Glossary
A
Absolute Difference
Refers to the absolute difference signal on numeric values. Used to find numbers that are "close" to one another in an absolute sense, for example, within a certain, preset range.
Attribute
An attribute is a data field in a record, such as age, name, or state. Attributes have values. One record has many attributes, and attributes can be used in machine learning.
B
Binning
Binning is the process by which Tamr reduces the number of pairwise comparisons. Instead of comparing all records to all records, Tamr uses a model to divide records into K bins and only comparing bins where matches are possible. The goal is to find all true matches and prune as many non-matches as possible.
C
Category
A category is one element in a taxonomy. For example, a taxonomy about food might include the categories fruit, meat, bread. Each of those categories might contain categories such as apple, orange, steak, or bagel.
Categorization
Categorization is matching records to a taxonomy. It identifies one category in the taxonomy as the "best" match for each record. In Tamr, categorization is learned exclusively from human-provided labels.
Classification
This term is the same as categorization.
Cluster
A consolidation of records and their attributes across your datasets that Tamr suggests are matches. Clusters may also be called Consolidated Entities.
Consolidated Entity
This term means the same as Cluster.
Cosine Similarity
Refers to cosine similarity signal on text values. Cosine binning on tokens measures the angle between two vectors, where each vector is made up of tokens. Tokens are weighted with IDF (inverse document frequency) weighting. Cosine similarity grows exponentially with the number of tokens, but is guaranteed to have perfect recall (with respect to the DNF).
Cross Validation
Each record is used the same number of times for training and exactly once for testing. To illustrate this method, suppose we partition the data into two equal-sized subsets. First, we choose one of the subsets for training and the other for testing. We then swap the roles of the subsets so that the previous training set becomes the test set and vice versa. This approach is called a two-fold cross-validation. The total error is obtained by summing up the errors for both runs. In this example, each record is used exactly once for training and once for testing. The k-fold cross-validation method generalizes this approach by segmenting the data into k equal-sized partitions. During each run, one of the partitions is chosen for testing, while the rest of them are used for training. This procedure is repeated k times so that each partition is used for testing exactly once. Again, the total error is found by summing up the errors for all k runs.
D
Dedup/Dedupe/De-dupe
Short for deduplication, another term for dataset mastering. This term means the same as Entity Consolidation.

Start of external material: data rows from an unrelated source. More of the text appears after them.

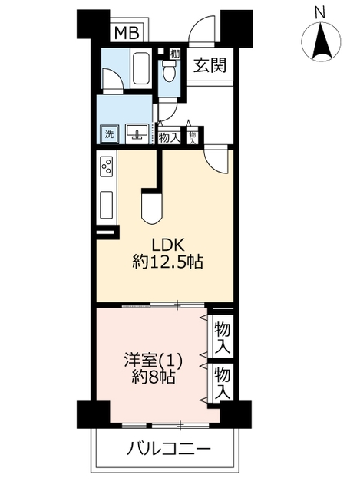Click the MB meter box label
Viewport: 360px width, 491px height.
pos(127,33)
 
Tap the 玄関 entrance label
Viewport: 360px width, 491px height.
pos(210,65)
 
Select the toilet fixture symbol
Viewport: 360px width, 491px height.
pos(169,71)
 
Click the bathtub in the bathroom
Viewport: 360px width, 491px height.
pos(142,68)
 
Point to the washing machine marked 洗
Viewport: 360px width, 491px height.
pos(109,135)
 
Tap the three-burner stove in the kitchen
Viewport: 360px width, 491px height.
pos(106,166)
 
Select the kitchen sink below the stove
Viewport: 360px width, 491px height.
pos(107,206)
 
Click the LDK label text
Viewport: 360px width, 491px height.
pos(167,245)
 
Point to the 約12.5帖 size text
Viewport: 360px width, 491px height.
pos(167,262)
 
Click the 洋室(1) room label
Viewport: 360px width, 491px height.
pos(154,361)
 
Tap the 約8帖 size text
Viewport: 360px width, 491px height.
pos(154,378)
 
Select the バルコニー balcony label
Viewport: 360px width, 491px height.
pos(169,450)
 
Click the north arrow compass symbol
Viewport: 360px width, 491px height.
pos(321,41)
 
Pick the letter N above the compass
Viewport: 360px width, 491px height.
pos(320,13)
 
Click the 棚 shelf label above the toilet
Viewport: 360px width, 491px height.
pos(175,54)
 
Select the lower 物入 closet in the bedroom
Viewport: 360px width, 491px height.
pos(223,384)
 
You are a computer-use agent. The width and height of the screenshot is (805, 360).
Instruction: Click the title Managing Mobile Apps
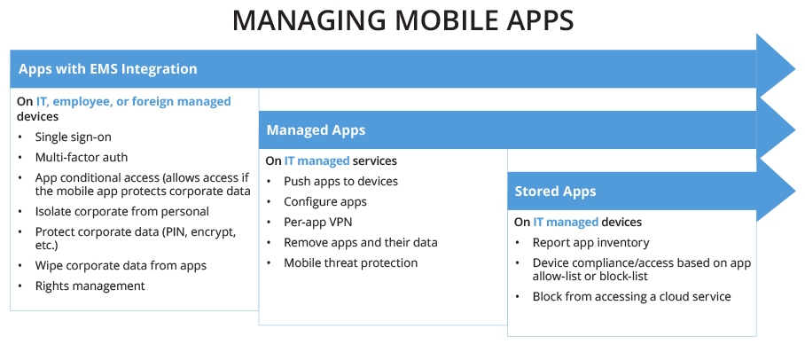402,20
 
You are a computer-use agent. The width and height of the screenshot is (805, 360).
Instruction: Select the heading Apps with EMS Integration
108,68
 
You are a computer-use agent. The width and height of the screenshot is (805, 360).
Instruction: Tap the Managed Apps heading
316,130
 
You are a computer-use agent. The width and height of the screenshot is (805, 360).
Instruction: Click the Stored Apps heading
555,191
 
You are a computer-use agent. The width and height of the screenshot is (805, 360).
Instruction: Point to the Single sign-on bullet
73,137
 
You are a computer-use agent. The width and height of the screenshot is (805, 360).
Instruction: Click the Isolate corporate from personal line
121,211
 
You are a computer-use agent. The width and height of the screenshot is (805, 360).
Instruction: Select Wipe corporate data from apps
121,266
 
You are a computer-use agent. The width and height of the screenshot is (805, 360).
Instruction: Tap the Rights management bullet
90,286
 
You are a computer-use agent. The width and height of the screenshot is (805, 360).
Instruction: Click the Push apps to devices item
340,181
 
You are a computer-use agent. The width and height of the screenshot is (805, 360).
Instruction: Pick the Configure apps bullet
324,201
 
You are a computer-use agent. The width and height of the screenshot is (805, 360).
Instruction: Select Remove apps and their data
360,242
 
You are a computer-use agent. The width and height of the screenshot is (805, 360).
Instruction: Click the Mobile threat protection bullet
350,262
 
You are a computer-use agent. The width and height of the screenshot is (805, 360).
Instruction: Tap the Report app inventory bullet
590,242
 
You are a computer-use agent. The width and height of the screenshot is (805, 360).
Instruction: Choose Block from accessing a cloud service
631,296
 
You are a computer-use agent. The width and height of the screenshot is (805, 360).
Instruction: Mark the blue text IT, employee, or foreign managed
133,101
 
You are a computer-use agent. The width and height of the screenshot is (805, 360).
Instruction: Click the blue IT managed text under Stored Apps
566,222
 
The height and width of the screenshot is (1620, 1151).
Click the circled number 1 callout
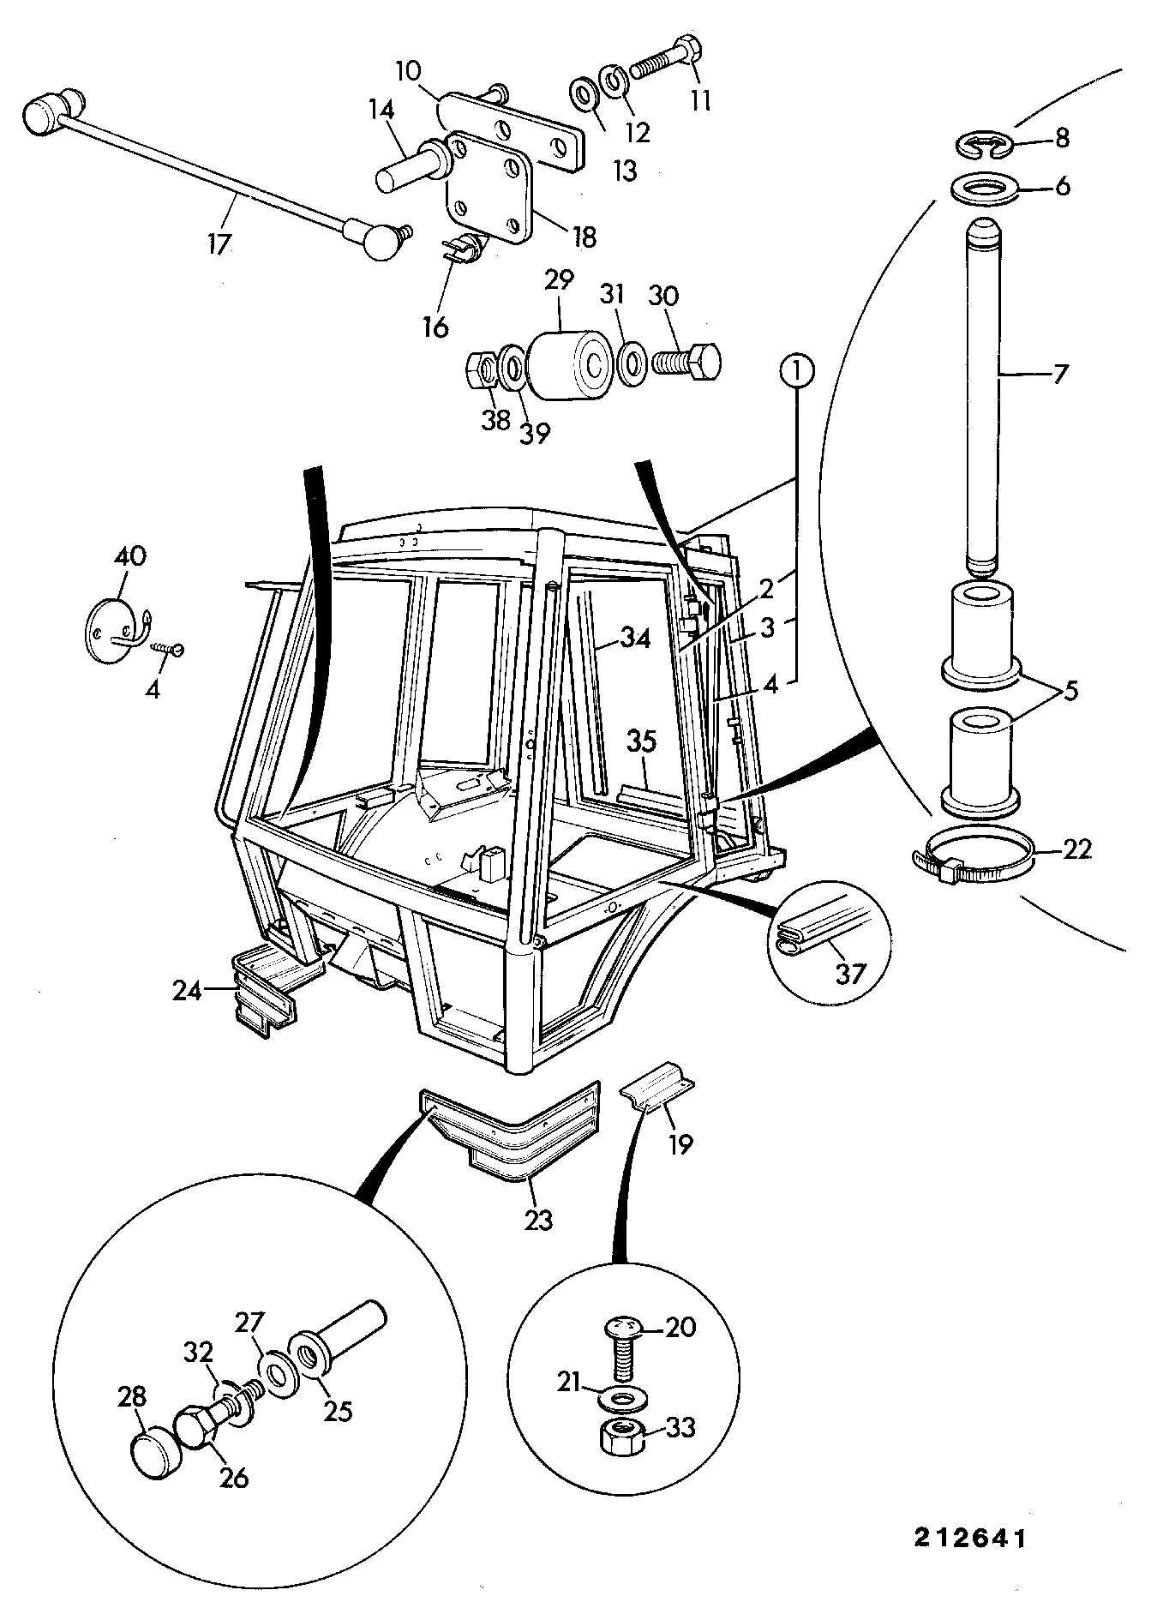pyautogui.click(x=797, y=373)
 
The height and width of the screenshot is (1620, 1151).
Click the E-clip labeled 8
pyautogui.click(x=982, y=145)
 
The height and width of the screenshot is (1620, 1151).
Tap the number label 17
pyautogui.click(x=219, y=243)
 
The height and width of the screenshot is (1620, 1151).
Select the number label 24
pyautogui.click(x=186, y=992)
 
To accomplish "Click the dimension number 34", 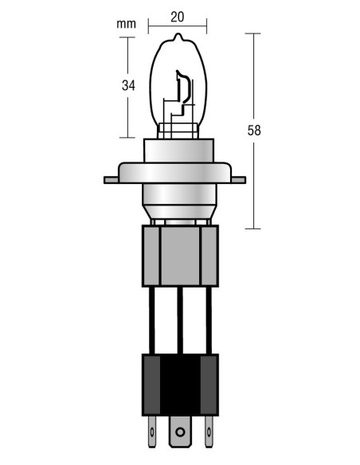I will coord(127,85).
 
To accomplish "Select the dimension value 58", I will coord(255,131).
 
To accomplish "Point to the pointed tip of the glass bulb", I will coord(179,40).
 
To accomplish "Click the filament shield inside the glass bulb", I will coord(182,89).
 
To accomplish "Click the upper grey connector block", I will coord(180,255).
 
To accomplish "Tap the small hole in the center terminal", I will coord(180,433).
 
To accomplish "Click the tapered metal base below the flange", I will coord(179,204).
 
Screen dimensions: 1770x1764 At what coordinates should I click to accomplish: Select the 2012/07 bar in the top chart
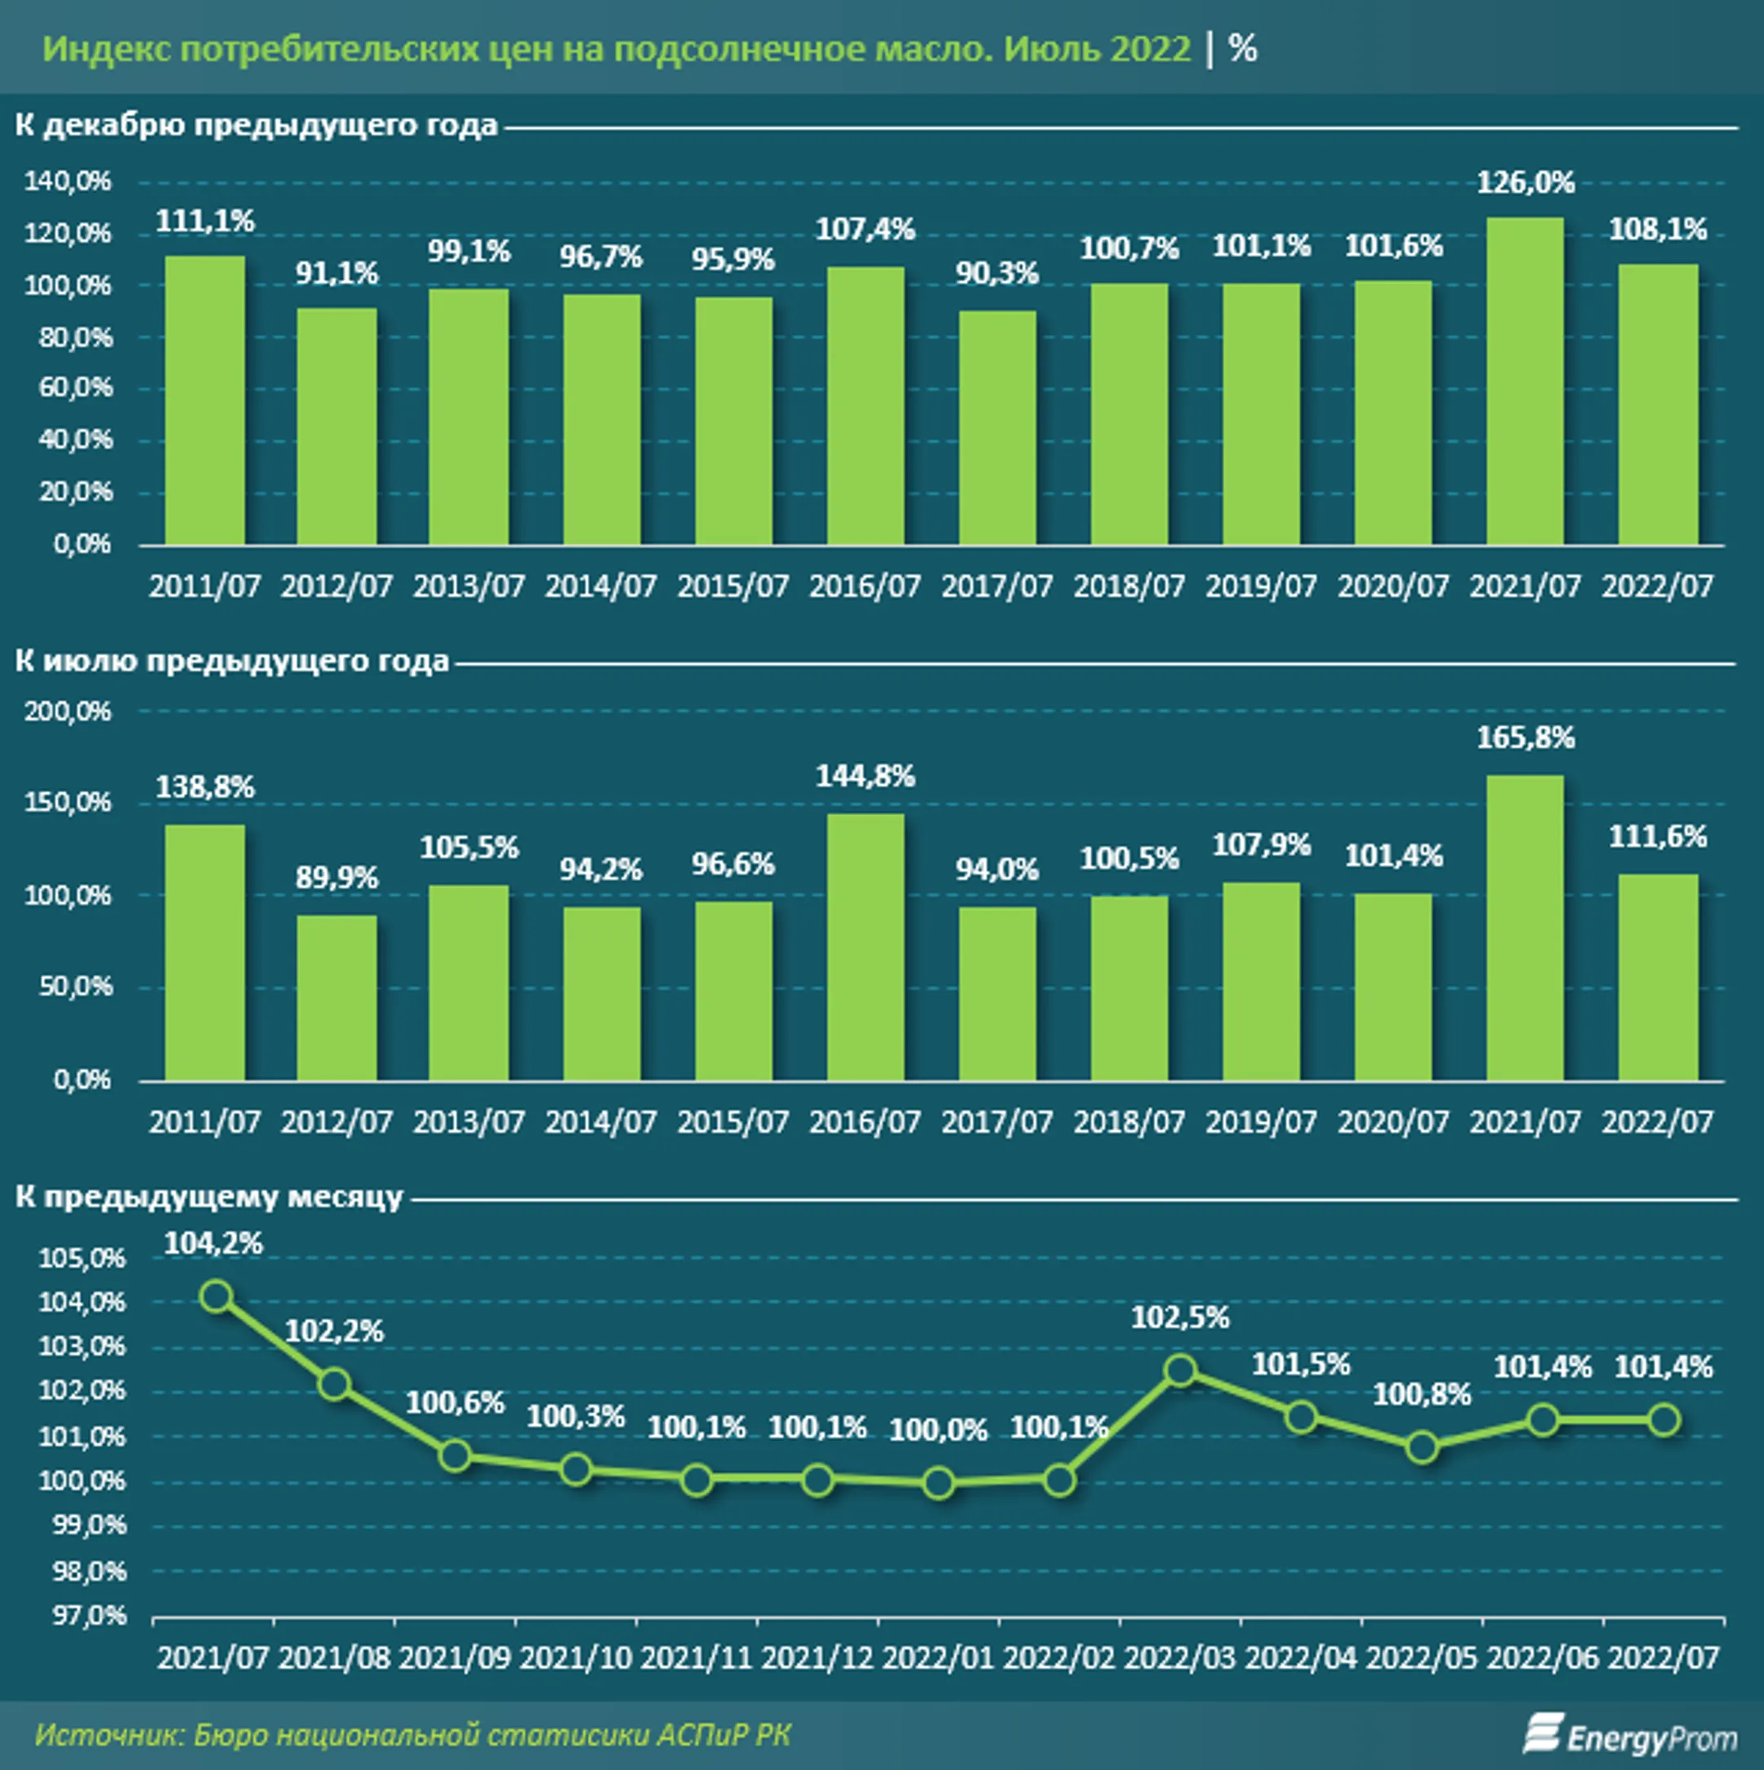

Disjunctive Normal Form (DNF)
DNF is a logical formula that is a disjunction of conjuctive clauses. The binning model in Tamr is written in DNF.
E
Entity
A group of one or more records that correspond to the same real-world entity, such as a person or organization.
Entity Consolidation
The process by which Tamr combines similar records from your input datasets into clusters of related records to give you a unified view of your data.
External Data
External data is data that Tamr uses only for training. It is not included in the final output.
F
G
H
Hausdorff distance
Tthe maximum distance from a set to the nearest point in the other set. The closer two geometry objects are based on the Hausdorff distance, the more likely it is that they are similar. When creating pairs for matching geospatial type attributes, you can select these metric types on the Pairs Generation page:
- Hausdorff Distance measures how far two objects are from each other, within a metric space. This metric represents the absolute Hausdorff distance in meters between two geometries.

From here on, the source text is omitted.